TASK: Repeat exactly what runs from the line with "Click the horizontal" through the last line of the material, and keep the pictures out of it.

───

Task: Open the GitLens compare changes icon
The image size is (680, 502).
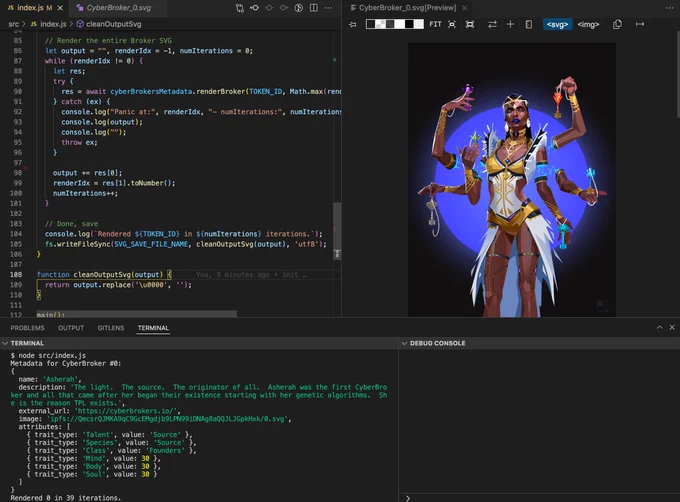Action: pos(239,8)
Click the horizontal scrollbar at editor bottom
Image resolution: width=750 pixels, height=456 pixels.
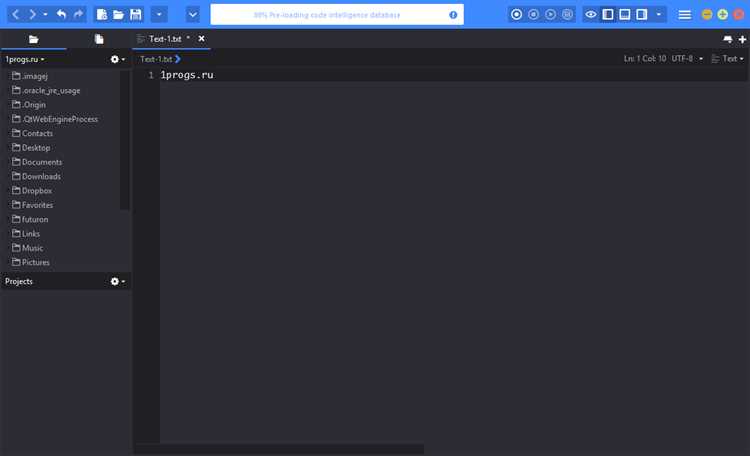[279, 449]
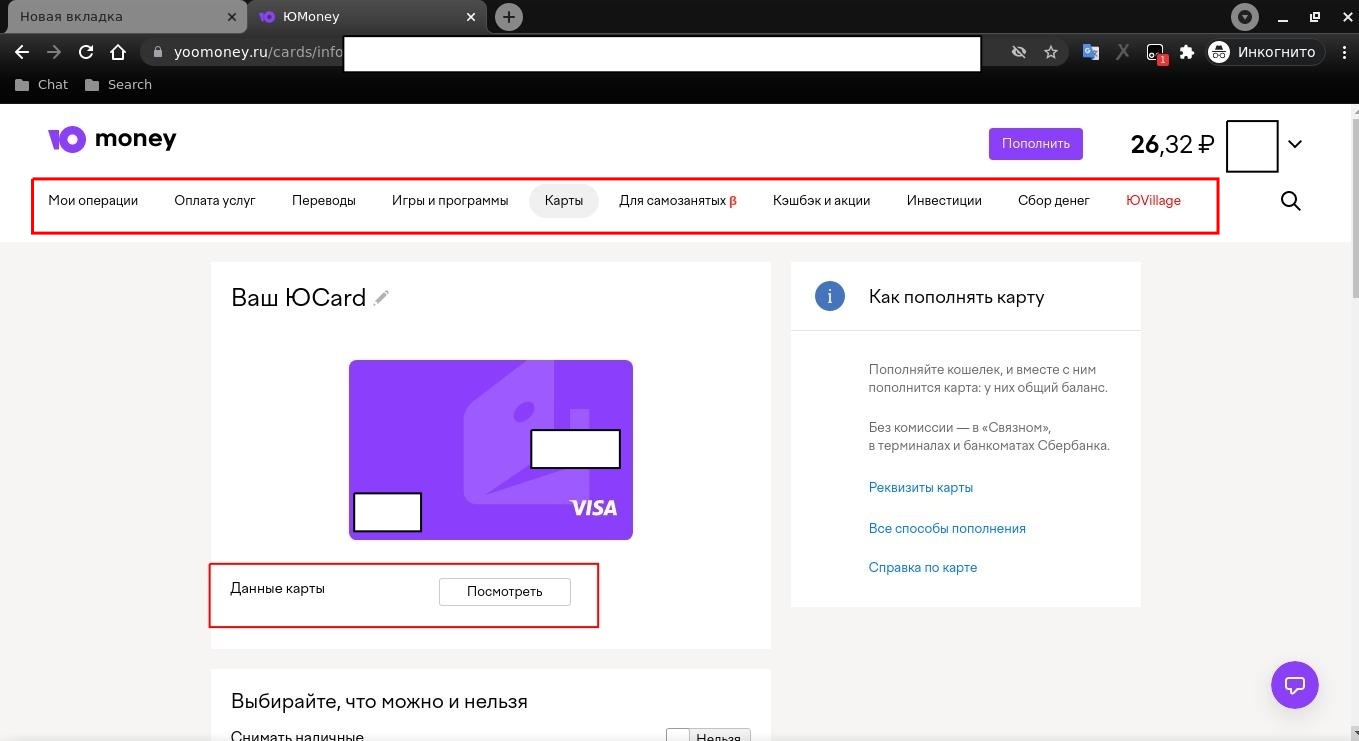Select Переводы in the navigation menu

click(324, 200)
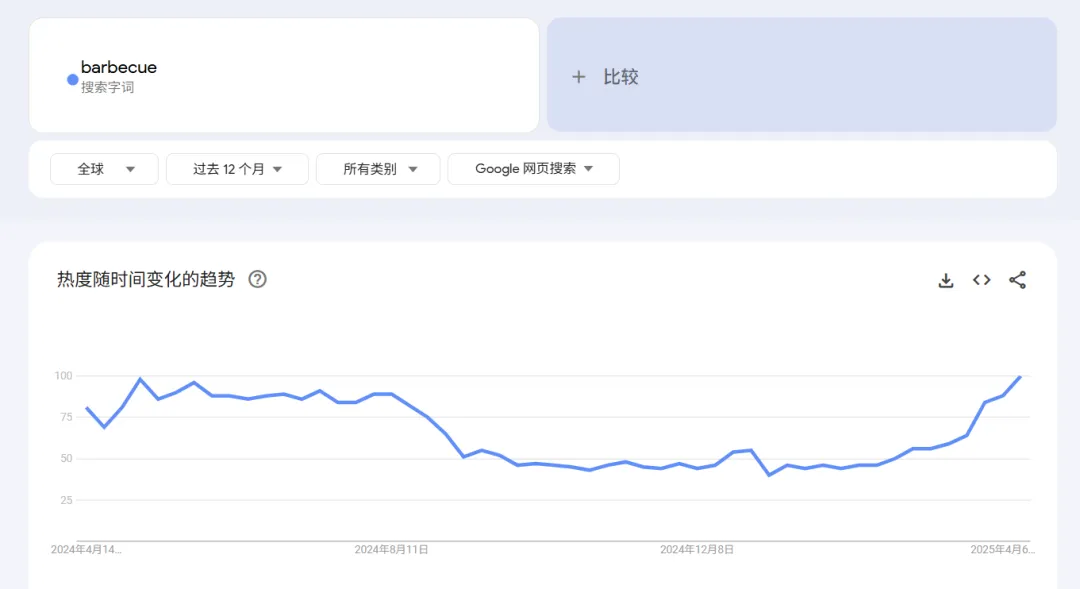Screen dimensions: 1080x589
Task: Click the trend line's final peak point
Action: (x=1020, y=376)
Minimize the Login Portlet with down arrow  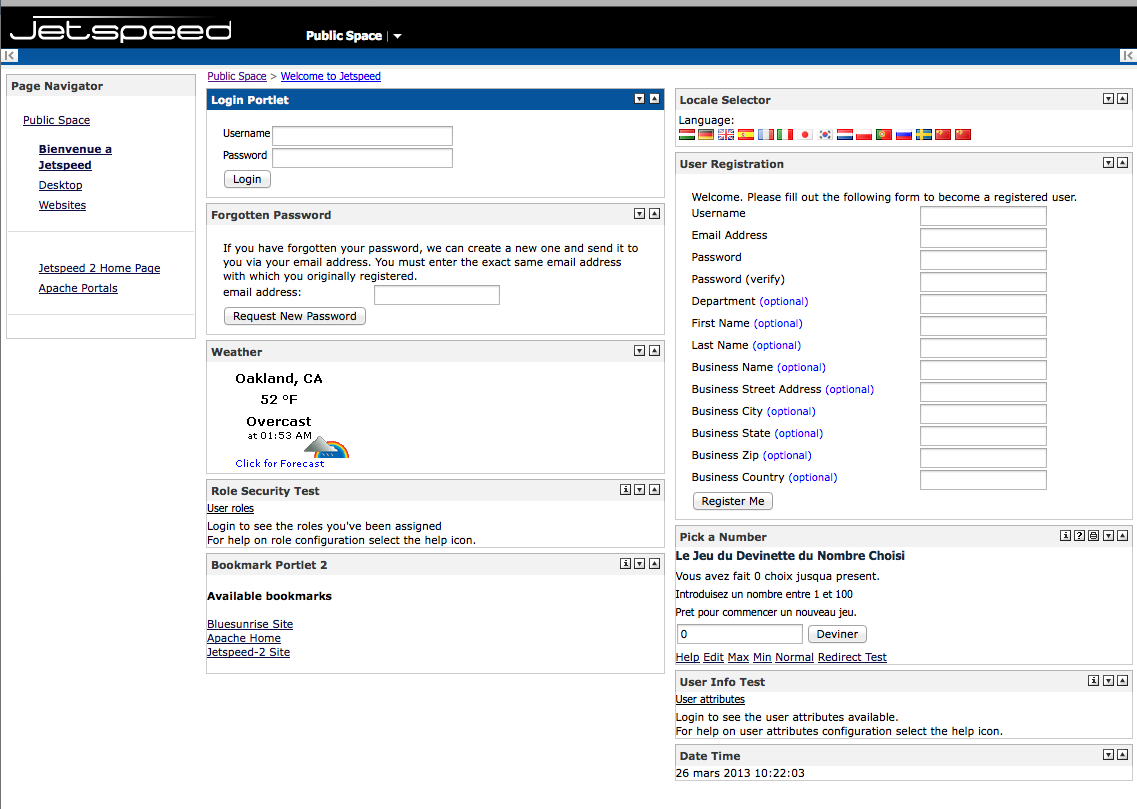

───

PROBLEM SOLUTION:
Click the horizontal scrollbar at editor bottom
Image resolution: width=750 pixels, height=456 pixels.
[279, 449]
Select Переводы in the navigation menu

click(324, 200)
Screen dimensions: 1080x589
Task: Click the trend line's final peak point
Action: (x=1020, y=376)
Minimize the Login Portlet with down arrow  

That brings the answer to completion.